RECORD EXTRACTS:
* * * * *

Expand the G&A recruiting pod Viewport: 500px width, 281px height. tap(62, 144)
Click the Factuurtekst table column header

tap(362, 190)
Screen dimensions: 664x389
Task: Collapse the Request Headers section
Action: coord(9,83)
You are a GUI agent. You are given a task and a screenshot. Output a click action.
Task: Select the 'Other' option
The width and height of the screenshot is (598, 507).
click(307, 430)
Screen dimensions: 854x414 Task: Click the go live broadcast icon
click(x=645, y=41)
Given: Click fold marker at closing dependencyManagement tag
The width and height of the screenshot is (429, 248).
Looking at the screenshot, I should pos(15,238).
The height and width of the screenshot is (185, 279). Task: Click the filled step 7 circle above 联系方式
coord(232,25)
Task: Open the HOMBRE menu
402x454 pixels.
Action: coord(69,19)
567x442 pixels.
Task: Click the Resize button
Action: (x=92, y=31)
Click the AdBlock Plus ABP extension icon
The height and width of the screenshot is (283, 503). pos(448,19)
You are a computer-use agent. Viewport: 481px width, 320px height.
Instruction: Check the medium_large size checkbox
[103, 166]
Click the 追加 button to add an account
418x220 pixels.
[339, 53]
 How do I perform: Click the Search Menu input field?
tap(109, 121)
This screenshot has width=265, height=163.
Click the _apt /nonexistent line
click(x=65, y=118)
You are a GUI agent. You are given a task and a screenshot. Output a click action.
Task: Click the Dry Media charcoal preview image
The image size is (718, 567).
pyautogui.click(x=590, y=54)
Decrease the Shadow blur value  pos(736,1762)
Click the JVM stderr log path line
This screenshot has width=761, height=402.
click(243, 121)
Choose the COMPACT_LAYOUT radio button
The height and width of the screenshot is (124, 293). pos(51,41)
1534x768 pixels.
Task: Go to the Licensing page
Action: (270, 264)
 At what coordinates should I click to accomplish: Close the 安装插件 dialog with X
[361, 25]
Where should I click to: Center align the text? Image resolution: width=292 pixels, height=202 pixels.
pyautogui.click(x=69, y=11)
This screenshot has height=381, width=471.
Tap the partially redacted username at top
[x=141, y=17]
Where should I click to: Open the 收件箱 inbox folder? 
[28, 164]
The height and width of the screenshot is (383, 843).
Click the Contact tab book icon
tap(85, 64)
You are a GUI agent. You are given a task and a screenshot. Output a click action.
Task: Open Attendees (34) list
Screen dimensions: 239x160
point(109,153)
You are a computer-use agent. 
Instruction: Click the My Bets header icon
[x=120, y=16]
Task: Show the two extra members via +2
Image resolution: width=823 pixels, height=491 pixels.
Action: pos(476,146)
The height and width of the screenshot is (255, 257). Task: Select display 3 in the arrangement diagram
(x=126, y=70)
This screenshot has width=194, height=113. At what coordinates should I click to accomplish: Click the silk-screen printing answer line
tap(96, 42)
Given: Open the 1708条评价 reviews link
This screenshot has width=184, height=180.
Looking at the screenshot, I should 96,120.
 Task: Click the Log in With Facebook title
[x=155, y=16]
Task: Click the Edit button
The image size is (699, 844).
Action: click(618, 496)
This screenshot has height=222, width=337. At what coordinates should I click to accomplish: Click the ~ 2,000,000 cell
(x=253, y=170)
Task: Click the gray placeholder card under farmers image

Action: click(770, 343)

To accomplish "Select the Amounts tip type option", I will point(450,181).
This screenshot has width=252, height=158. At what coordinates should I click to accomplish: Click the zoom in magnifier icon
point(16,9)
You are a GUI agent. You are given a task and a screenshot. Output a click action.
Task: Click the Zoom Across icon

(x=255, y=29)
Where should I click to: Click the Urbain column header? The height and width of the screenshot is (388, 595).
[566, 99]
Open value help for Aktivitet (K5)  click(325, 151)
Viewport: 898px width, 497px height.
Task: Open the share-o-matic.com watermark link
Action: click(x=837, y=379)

* * * * *

EXERCISE DESCRIPTION: Return every entry verbatim.

TASK SOLUTION:
Expand the G&A recruiting pod Viewport: 500px width, 281px height. tap(62, 144)
Click the Factuurtekst table column header

tap(362, 190)
Screen dimensions: 664x389
Task: Collapse the Request Headers section
Action: coord(9,83)
You are a GUI agent. You are given a task and a screenshot. Output a click action.
Task: Select the 'Other' option
The width and height of the screenshot is (598, 507).
click(307, 430)
Screen dimensions: 854x414 Task: Click the go live broadcast icon
click(x=645, y=41)
Given: Click fold marker at closing dependencyManagement tag
The width and height of the screenshot is (429, 248).
Looking at the screenshot, I should pos(15,238).
The height and width of the screenshot is (185, 279). Task: Click the filled step 7 circle above 联系方式
coord(232,25)
Task: Open the HOMBRE menu
402x454 pixels.
Action: coord(69,19)
567x442 pixels.
Task: Click the Resize button
Action: (x=92, y=31)
Click the AdBlock Plus ABP extension icon
The height and width of the screenshot is (283, 503). pos(448,19)
You are a computer-use agent. Viewport: 481px width, 320px height.
Instruction: Check the medium_large size checkbox
[103, 166]
Click the 追加 button to add an account
418x220 pixels.
[339, 53]
 How do I perform: Click the Search Menu input field?
tap(109, 121)
This screenshot has width=265, height=163.
Click the _apt /nonexistent line
click(x=65, y=118)
You are a GUI agent. You are given a task and a screenshot. Output a click action.
Task: Click the Dry Media charcoal preview image
The image size is (718, 567).
pyautogui.click(x=590, y=54)
Decrease the Shadow blur value  pos(736,1762)
Click the JVM stderr log path line
This screenshot has width=761, height=402.
click(243, 121)
Choose the COMPACT_LAYOUT radio button
The height and width of the screenshot is (124, 293). pos(51,41)
1534x768 pixels.
Task: Go to the Licensing page
Action: (270, 264)
 At what coordinates should I click to accomplish: Close the 安装插件 dialog with X
[361, 25]
Where should I click to: Center align the text? Image resolution: width=292 pixels, height=202 pixels.
pyautogui.click(x=69, y=11)
This screenshot has height=381, width=471.
Tap the partially redacted username at top
[x=141, y=17]
Where should I click to: Open the 收件箱 inbox folder? 
[28, 164]
The height and width of the screenshot is (383, 843).
Click the Contact tab book icon
tap(85, 64)
You are a GUI agent. You are given a task and a screenshot. Output a click action.
Task: Open Attendees (34) list
Screen dimensions: 239x160
point(109,153)
You are a computer-use agent. 
Instruction: Click the My Bets header icon
[x=120, y=16]
Task: Show the two extra members via +2
Image resolution: width=823 pixels, height=491 pixels.
Action: pos(476,146)
The height and width of the screenshot is (255, 257). Task: Select display 3 in the arrangement diagram
(x=126, y=70)
This screenshot has width=194, height=113. At what coordinates should I click to accomplish: Click the silk-screen printing answer line
tap(96, 42)
Given: Open the 1708条评价 reviews link
This screenshot has width=184, height=180.
Looking at the screenshot, I should 96,120.
 Task: Click the Log in With Facebook title
[x=155, y=16]
Task: Click the Edit button
The image size is (699, 844).
Action: click(618, 496)
This screenshot has height=222, width=337. At what coordinates should I click to accomplish: Click the ~ 2,000,000 cell
(x=253, y=170)
Task: Click the gray placeholder card under farmers image

Action: click(770, 343)

To accomplish "Select the Amounts tip type option", I will point(450,181).
This screenshot has width=252, height=158. At what coordinates should I click to accomplish: Click the zoom in magnifier icon
point(16,9)
You are a GUI agent. You are given a task and a screenshot. Output a click action.
Task: Click the Zoom Across icon

(x=255, y=29)
Where should I click to: Click the Urbain column header? The height and width of the screenshot is (388, 595).
[566, 99]
Open value help for Aktivitet (K5)  click(325, 151)
Viewport: 898px width, 497px height.
Task: Open the share-o-matic.com watermark link
Action: click(x=837, y=379)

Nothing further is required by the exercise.